------ Material to process ------

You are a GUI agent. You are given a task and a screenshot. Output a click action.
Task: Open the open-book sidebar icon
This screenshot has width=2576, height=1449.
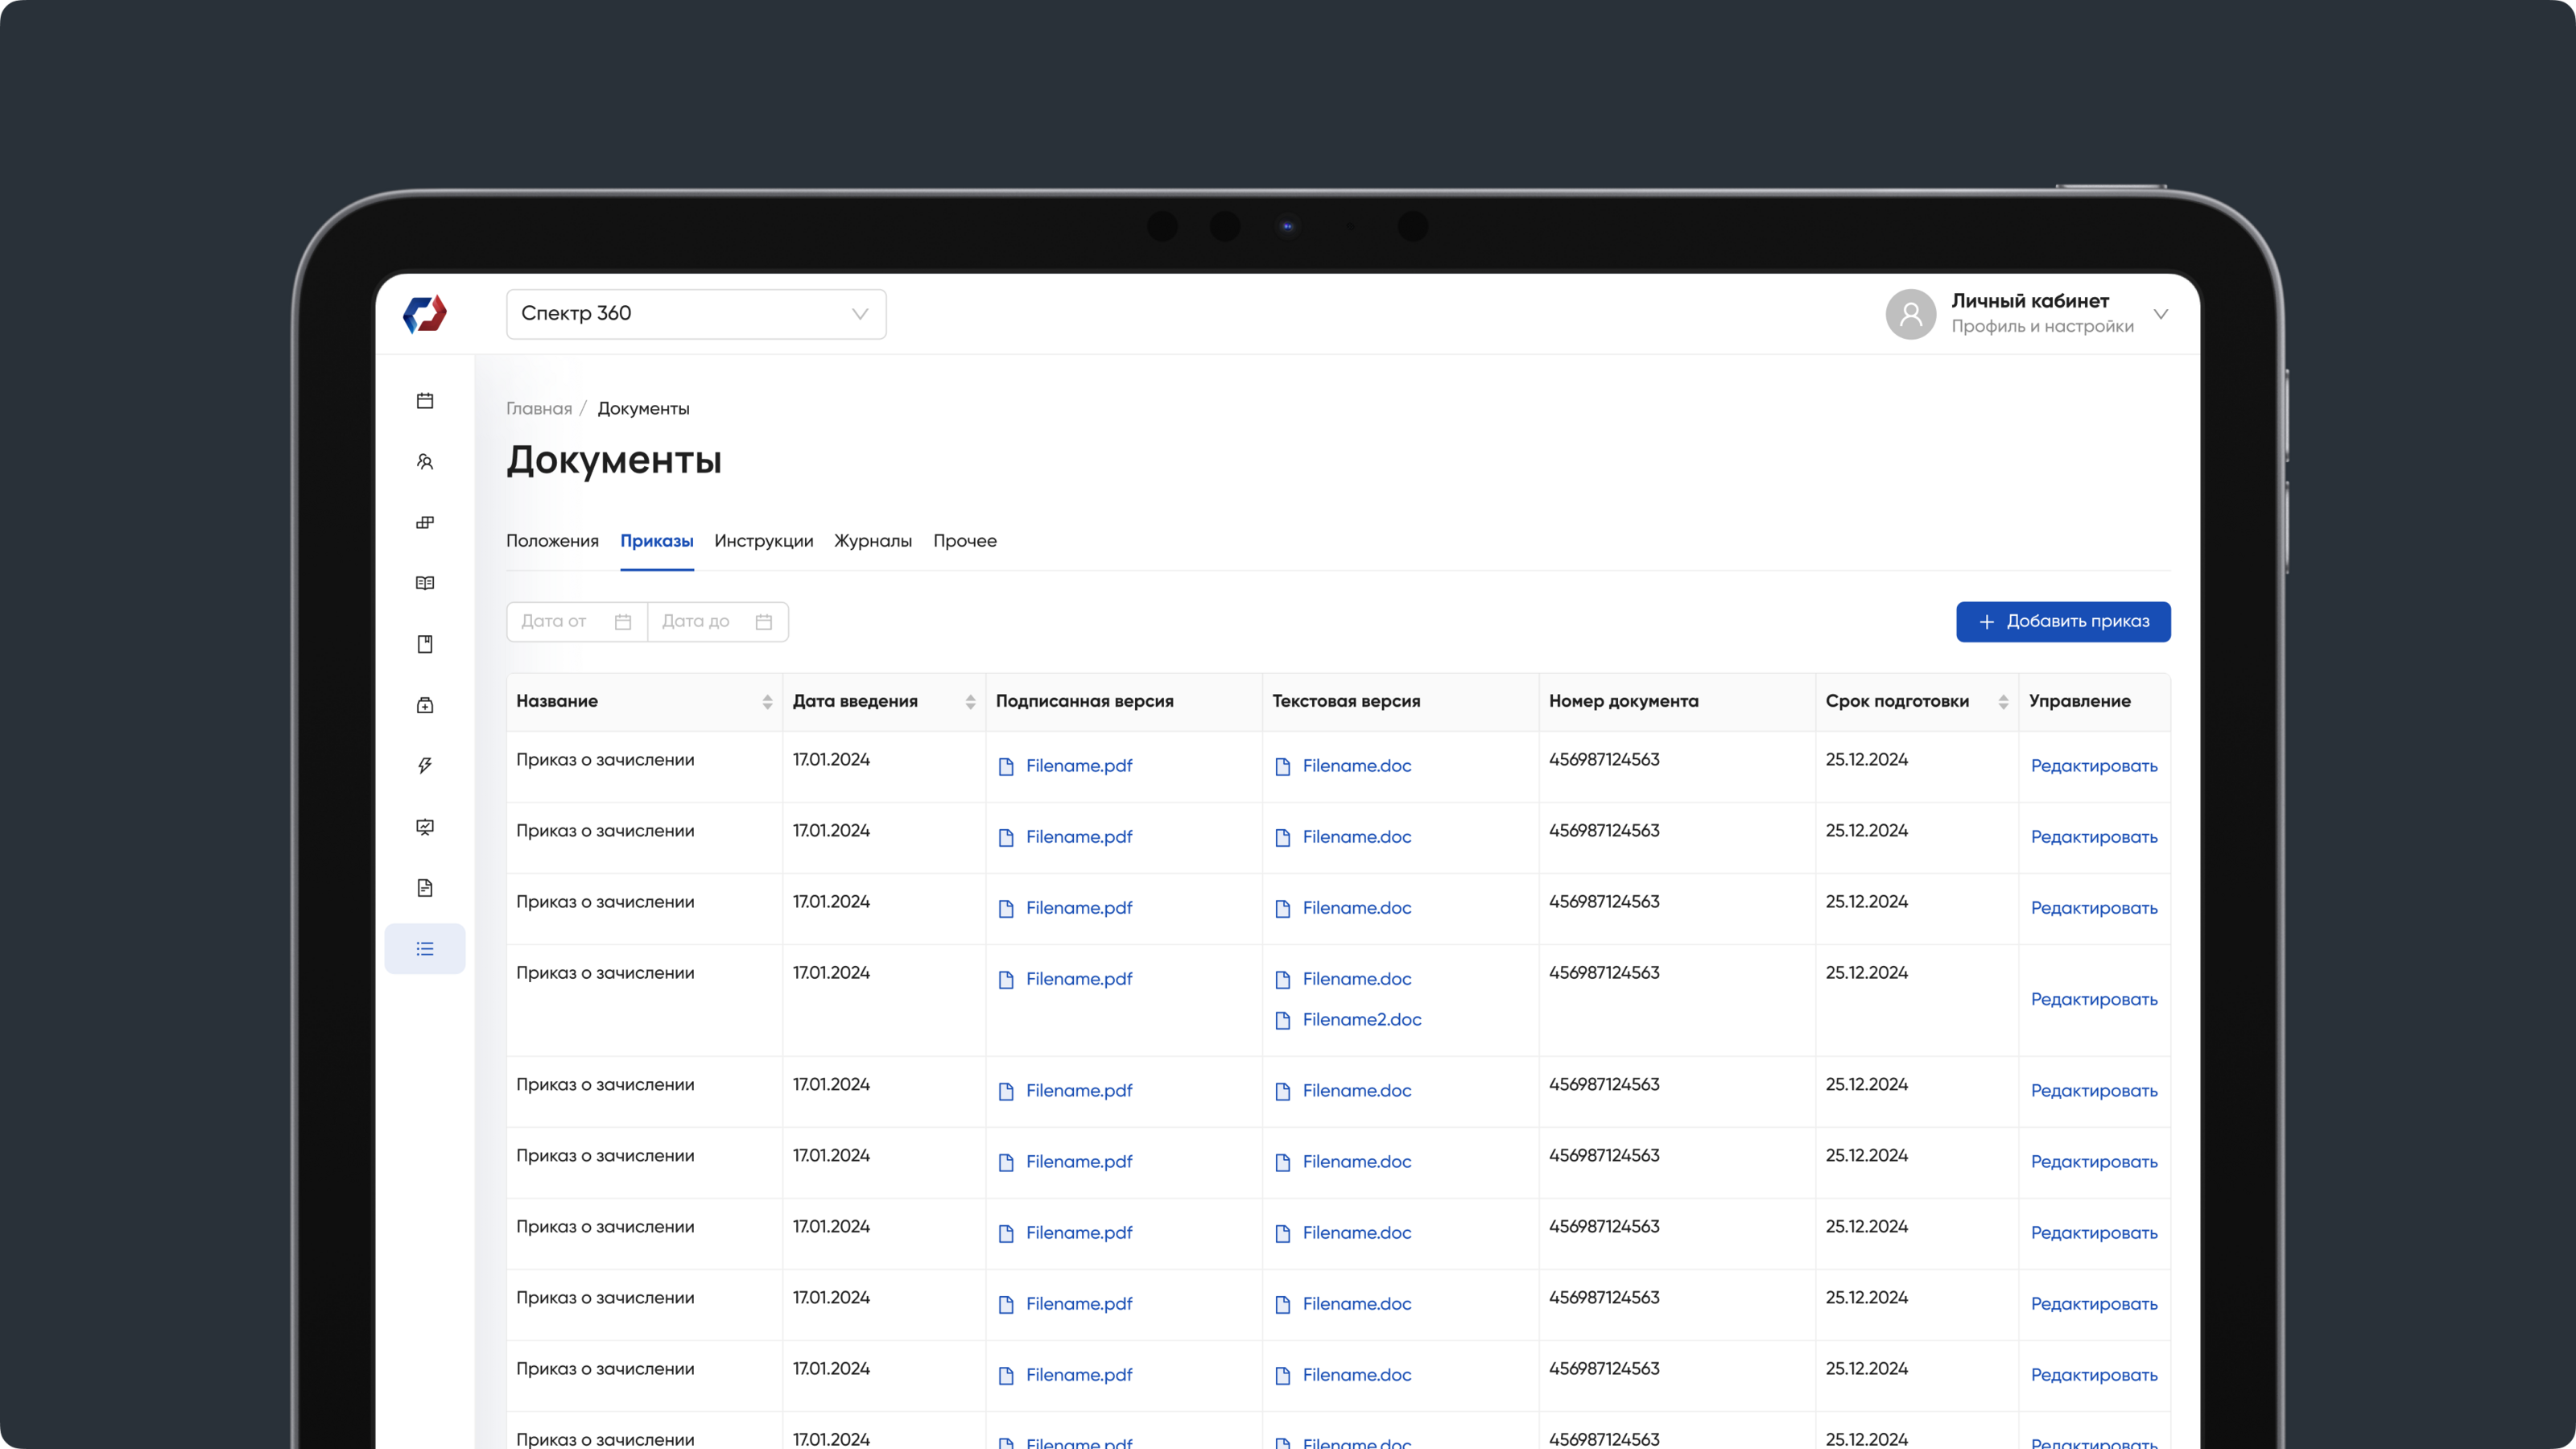tap(425, 583)
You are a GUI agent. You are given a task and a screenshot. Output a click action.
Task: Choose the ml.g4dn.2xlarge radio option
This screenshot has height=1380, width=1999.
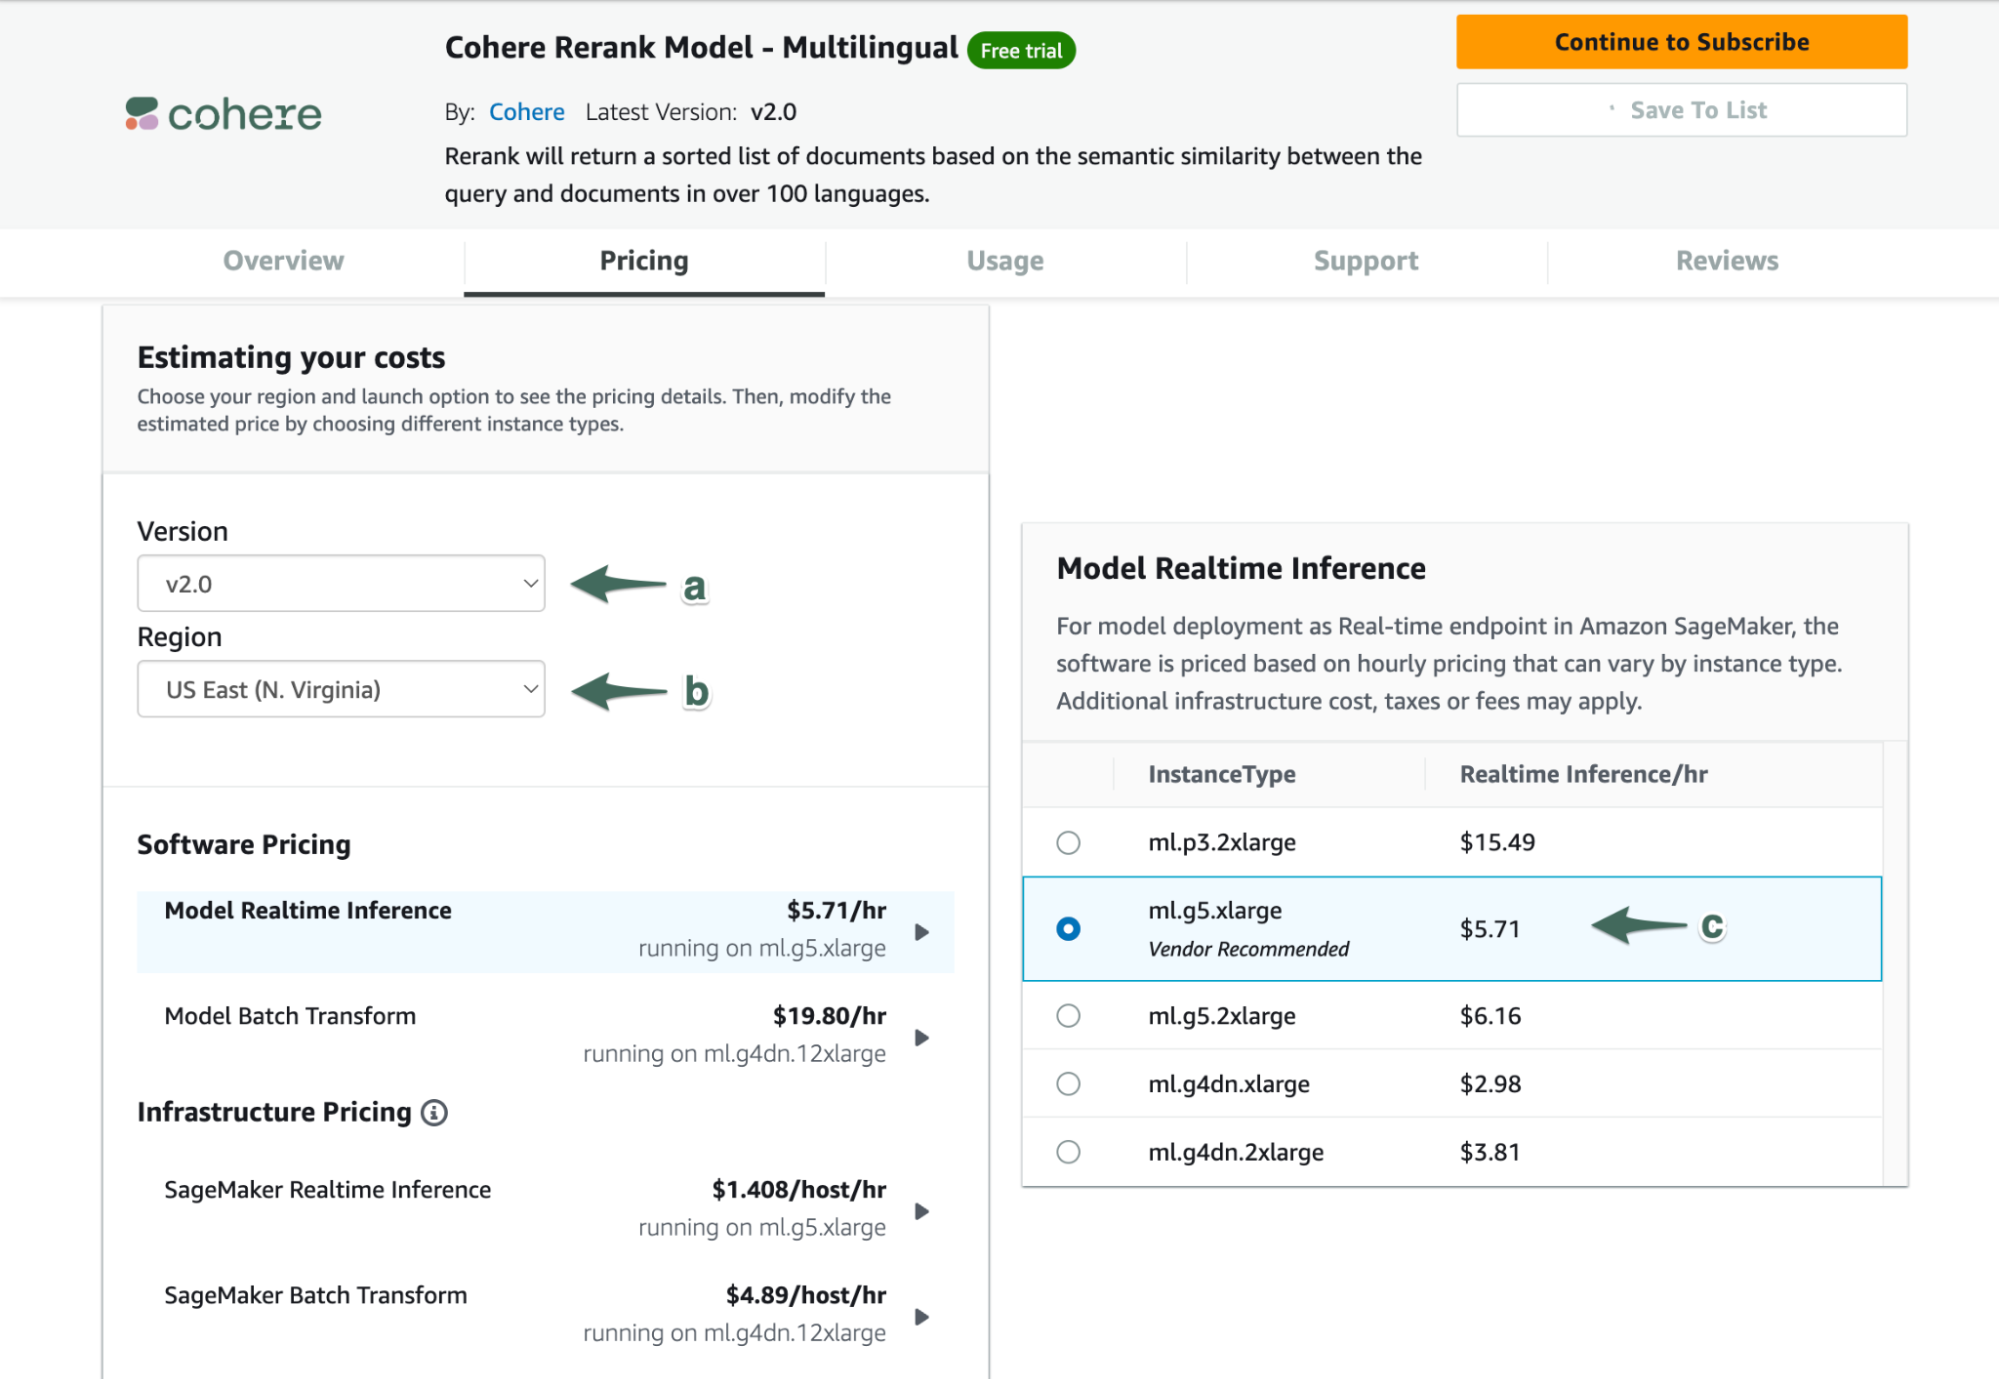tap(1068, 1152)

------

What to produce » Could you repeat all of the material exactly? Pictures should not be copied.

Solution »
You are a GUI agent. You are given a task and a screenshot. Output a click action.
Task: Open the open-book sidebar icon
This screenshot has width=2576, height=1449.
tap(425, 583)
You are a GUI agent. You are given a task and a screenshot. Output a click action.
Task: Choose the ml.g4dn.2xlarge radio option
This screenshot has height=1380, width=1999.
tap(1068, 1152)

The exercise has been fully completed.